Task directions: Please convert every one of the rows below into a JSON list of strings, with one string per line and no blank lines.

Extracted material:
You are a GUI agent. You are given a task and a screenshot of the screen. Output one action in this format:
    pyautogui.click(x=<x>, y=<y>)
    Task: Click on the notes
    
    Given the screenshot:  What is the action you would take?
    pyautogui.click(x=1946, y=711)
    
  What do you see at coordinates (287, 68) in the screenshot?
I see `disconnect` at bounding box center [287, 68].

The reply:
[
  "You are a GUI agent. You are given a task and a screenshot of the screen. Output one action in this format:",
  "    pyautogui.click(x=<x>, y=<y>)",
  "    Task: Click on the notes",
  "    Given the screenshot:  What is the action you would take?",
  "    pyautogui.click(x=1946, y=711)",
  "  What do you see at coordinates (287, 68) in the screenshot?",
  "I see `disconnect` at bounding box center [287, 68]."
]